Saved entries
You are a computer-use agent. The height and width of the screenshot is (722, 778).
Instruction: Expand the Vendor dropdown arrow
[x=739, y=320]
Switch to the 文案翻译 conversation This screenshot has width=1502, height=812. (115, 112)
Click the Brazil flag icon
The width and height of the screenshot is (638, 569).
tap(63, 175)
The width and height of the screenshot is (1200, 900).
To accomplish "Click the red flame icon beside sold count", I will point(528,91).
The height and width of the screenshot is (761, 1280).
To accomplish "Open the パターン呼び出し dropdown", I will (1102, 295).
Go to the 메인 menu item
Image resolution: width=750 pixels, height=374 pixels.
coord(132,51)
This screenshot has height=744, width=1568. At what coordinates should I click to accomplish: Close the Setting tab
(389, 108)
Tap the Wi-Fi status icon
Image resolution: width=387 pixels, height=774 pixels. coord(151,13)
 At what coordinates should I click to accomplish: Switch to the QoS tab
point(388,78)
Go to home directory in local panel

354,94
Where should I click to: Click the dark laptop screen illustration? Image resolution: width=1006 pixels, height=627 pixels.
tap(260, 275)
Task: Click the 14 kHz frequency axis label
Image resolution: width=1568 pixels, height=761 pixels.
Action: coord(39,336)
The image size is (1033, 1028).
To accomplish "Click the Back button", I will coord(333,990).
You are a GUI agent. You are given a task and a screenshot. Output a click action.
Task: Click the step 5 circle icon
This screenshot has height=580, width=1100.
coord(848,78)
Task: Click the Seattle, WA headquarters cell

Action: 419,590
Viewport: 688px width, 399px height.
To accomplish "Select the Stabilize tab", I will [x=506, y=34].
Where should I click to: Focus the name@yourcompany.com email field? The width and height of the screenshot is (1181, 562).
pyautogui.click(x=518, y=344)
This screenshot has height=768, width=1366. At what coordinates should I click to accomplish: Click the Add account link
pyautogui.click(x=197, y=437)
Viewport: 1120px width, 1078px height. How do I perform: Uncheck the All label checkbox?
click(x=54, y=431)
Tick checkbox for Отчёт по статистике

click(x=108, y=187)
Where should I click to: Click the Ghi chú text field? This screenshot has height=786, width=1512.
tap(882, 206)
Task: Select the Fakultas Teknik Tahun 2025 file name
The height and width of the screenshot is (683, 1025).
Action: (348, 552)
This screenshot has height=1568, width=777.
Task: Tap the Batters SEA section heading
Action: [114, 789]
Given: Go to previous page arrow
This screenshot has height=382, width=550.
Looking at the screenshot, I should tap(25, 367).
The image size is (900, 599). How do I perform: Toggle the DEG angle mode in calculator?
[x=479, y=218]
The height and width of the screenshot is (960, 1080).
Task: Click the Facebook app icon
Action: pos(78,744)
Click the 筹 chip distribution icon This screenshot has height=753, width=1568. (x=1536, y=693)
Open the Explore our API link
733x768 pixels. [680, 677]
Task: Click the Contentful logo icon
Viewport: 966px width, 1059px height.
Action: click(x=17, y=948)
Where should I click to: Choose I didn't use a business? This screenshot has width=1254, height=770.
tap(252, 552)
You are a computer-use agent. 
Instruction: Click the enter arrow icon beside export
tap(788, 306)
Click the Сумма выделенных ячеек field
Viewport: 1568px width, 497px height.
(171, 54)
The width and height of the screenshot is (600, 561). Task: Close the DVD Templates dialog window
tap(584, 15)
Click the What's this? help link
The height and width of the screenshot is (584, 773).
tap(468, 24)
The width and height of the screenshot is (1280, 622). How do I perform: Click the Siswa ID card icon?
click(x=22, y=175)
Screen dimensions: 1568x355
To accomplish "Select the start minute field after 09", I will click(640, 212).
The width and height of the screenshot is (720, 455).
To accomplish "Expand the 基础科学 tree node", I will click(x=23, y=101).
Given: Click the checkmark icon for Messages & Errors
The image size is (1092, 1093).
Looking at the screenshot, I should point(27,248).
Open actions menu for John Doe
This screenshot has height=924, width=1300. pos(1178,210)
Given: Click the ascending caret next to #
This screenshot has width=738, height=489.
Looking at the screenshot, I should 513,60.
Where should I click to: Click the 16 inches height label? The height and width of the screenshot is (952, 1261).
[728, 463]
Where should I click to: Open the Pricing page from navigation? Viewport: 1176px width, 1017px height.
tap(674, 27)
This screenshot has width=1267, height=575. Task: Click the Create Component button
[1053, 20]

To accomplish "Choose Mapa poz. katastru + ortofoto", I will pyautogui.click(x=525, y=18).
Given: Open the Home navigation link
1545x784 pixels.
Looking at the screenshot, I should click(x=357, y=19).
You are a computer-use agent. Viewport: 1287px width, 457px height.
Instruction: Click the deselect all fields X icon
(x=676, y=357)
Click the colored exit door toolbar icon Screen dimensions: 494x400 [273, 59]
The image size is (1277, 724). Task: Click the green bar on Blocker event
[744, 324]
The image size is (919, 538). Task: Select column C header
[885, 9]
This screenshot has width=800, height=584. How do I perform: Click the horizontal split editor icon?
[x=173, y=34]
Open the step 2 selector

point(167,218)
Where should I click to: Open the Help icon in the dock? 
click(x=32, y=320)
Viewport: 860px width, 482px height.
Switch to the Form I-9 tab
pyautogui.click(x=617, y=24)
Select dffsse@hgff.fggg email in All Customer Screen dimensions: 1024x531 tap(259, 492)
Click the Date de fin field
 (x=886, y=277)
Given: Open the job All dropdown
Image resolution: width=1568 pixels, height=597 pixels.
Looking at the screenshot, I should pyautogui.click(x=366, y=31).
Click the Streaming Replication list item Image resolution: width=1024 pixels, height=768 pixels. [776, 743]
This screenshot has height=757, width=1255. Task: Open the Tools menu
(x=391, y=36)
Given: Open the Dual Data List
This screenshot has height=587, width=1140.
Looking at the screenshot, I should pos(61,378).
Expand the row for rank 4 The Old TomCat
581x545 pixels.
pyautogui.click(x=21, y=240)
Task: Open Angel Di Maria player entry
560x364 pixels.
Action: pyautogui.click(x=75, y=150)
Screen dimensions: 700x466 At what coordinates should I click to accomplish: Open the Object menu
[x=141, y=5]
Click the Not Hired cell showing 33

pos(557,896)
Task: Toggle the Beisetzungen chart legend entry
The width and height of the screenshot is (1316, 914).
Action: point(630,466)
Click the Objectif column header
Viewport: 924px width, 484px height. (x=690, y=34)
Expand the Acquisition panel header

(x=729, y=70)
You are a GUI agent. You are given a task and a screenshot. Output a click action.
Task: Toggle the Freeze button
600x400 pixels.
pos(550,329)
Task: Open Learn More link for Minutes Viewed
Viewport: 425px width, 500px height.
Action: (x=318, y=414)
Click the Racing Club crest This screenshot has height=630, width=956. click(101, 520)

> **What to work on**: Reproduce the full set of entries above exactly, without dropping a line.

> **Task response**:
You are a computer-use agent. The height and width of the screenshot is (722, 778).
Instruction: Expand the Vendor dropdown arrow
[x=739, y=320]
Switch to the 文案翻译 conversation This screenshot has width=1502, height=812. (115, 112)
Click the Brazil flag icon
The width and height of the screenshot is (638, 569).
tap(63, 175)
The width and height of the screenshot is (1200, 900).
To accomplish "Click the red flame icon beside sold count", I will point(528,91).
The height and width of the screenshot is (761, 1280).
To accomplish "Open the パターン呼び出し dropdown", I will (1102, 295).
Go to the 메인 menu item
Image resolution: width=750 pixels, height=374 pixels.
coord(132,51)
This screenshot has height=744, width=1568. At what coordinates should I click to accomplish: Close the Setting tab
(389, 108)
Tap the Wi-Fi status icon
Image resolution: width=387 pixels, height=774 pixels. coord(151,13)
 At what coordinates should I click to accomplish: Switch to the QoS tab
point(388,78)
Go to home directory in local panel

354,94
Where should I click to: Click the dark laptop screen illustration? Image resolution: width=1006 pixels, height=627 pixels.
tap(260, 275)
Task: Click the 14 kHz frequency axis label
Image resolution: width=1568 pixels, height=761 pixels.
Action: coord(39,336)
The image size is (1033, 1028).
To accomplish "Click the Back button", I will coord(333,990).
You are a GUI agent. You are given a task and a screenshot. Output a click action.
Task: Click the step 5 circle icon
This screenshot has height=580, width=1100.
coord(848,78)
Task: Click the Seattle, WA headquarters cell

Action: 419,590
Viewport: 688px width, 399px height.
To accomplish "Select the Stabilize tab", I will [x=506, y=34].
Where should I click to: Focus the name@yourcompany.com email field? The width and height of the screenshot is (1181, 562).
pyautogui.click(x=518, y=344)
This screenshot has height=768, width=1366. At what coordinates should I click to accomplish: Click the Add account link
pyautogui.click(x=197, y=437)
Viewport: 1120px width, 1078px height. How do I perform: Uncheck the All label checkbox?
click(x=54, y=431)
Tick checkbox for Отчёт по статистике

click(x=108, y=187)
Where should I click to: Click the Ghi chú text field? This screenshot has height=786, width=1512.
tap(882, 206)
Task: Select the Fakultas Teknik Tahun 2025 file name
The height and width of the screenshot is (683, 1025).
Action: (348, 552)
This screenshot has height=1568, width=777.
Task: Tap the Batters SEA section heading
Action: [114, 789]
Given: Go to previous page arrow
This screenshot has height=382, width=550.
Looking at the screenshot, I should tap(25, 367).
The image size is (900, 599). How do I perform: Toggle the DEG angle mode in calculator?
[x=479, y=218]
The height and width of the screenshot is (960, 1080).
Task: Click the Facebook app icon
Action: pos(78,744)
Click the 筹 chip distribution icon This screenshot has height=753, width=1568. (x=1536, y=693)
Open the Explore our API link
733x768 pixels. [680, 677]
Task: Click the Contentful logo icon
Viewport: 966px width, 1059px height.
Action: click(x=17, y=948)
Where should I click to: Choose I didn't use a business? This screenshot has width=1254, height=770.
tap(252, 552)
You are a computer-use agent. 
Instruction: Click the enter arrow icon beside export
tap(788, 306)
Click the Сумма выделенных ячеек field
Viewport: 1568px width, 497px height.
(171, 54)
The width and height of the screenshot is (600, 561). Task: Close the DVD Templates dialog window
tap(584, 15)
Click the What's this? help link
The height and width of the screenshot is (584, 773).
tap(468, 24)
The width and height of the screenshot is (1280, 622). How do I perform: Click the Siswa ID card icon?
click(x=22, y=175)
Screen dimensions: 1568x355
To accomplish "Select the start minute field after 09", I will click(640, 212).
The width and height of the screenshot is (720, 455).
To accomplish "Expand the 基础科学 tree node", I will click(x=23, y=101).
Given: Click the checkmark icon for Messages & Errors
The image size is (1092, 1093).
Looking at the screenshot, I should point(27,248).
Open actions menu for John Doe
This screenshot has height=924, width=1300. pos(1178,210)
Given: Click the ascending caret next to #
This screenshot has width=738, height=489.
Looking at the screenshot, I should 513,60.
Where should I click to: Click the 16 inches height label? The height and width of the screenshot is (952, 1261).
[728, 463]
Where should I click to: Open the Pricing page from navigation? Viewport: 1176px width, 1017px height.
tap(674, 27)
This screenshot has width=1267, height=575. Task: Click the Create Component button
[1053, 20]

To accomplish "Choose Mapa poz. katastru + ortofoto", I will pyautogui.click(x=525, y=18).
Given: Open the Home navigation link
1545x784 pixels.
Looking at the screenshot, I should click(x=357, y=19).
You are a computer-use agent. Viewport: 1287px width, 457px height.
Instruction: Click the deselect all fields X icon
(x=676, y=357)
Click the colored exit door toolbar icon Screen dimensions: 494x400 [273, 59]
The image size is (1277, 724). Task: Click the green bar on Blocker event
[744, 324]
The image size is (919, 538). Task: Select column C header
[885, 9]
This screenshot has width=800, height=584. How do I perform: Click the horizontal split editor icon?
[x=173, y=34]
Open the step 2 selector

point(167,218)
Where should I click to: Open the Help icon in the dock? 
click(x=32, y=320)
Viewport: 860px width, 482px height.
Switch to the Form I-9 tab
pyautogui.click(x=617, y=24)
Select dffsse@hgff.fggg email in All Customer Screen dimensions: 1024x531 tap(259, 492)
Click the Date de fin field
 (x=886, y=277)
Given: Open the job All dropdown
Image resolution: width=1568 pixels, height=597 pixels.
Looking at the screenshot, I should pyautogui.click(x=366, y=31).
Click the Streaming Replication list item Image resolution: width=1024 pixels, height=768 pixels. [776, 743]
This screenshot has height=757, width=1255. Task: Open the Tools menu
(x=391, y=36)
Given: Open the Dual Data List
This screenshot has height=587, width=1140.
Looking at the screenshot, I should pos(61,378).
Expand the row for rank 4 The Old TomCat
581x545 pixels.
pyautogui.click(x=21, y=240)
Task: Open Angel Di Maria player entry
560x364 pixels.
Action: pyautogui.click(x=75, y=150)
Screen dimensions: 700x466 At what coordinates should I click to accomplish: Open the Object menu
[x=141, y=5]
Click the Not Hired cell showing 33

pos(557,896)
Task: Toggle the Beisetzungen chart legend entry
The width and height of the screenshot is (1316, 914).
Action: point(630,466)
Click the Objectif column header
Viewport: 924px width, 484px height. (x=690, y=34)
Expand the Acquisition panel header

(x=729, y=70)
You are a GUI agent. You are given a task and a screenshot. Output a click action.
Task: Toggle the Freeze button
600x400 pixels.
pos(550,329)
Task: Open Learn More link for Minutes Viewed
Viewport: 425px width, 500px height.
Action: (x=318, y=414)
Click the Racing Club crest This screenshot has height=630, width=956. click(101, 520)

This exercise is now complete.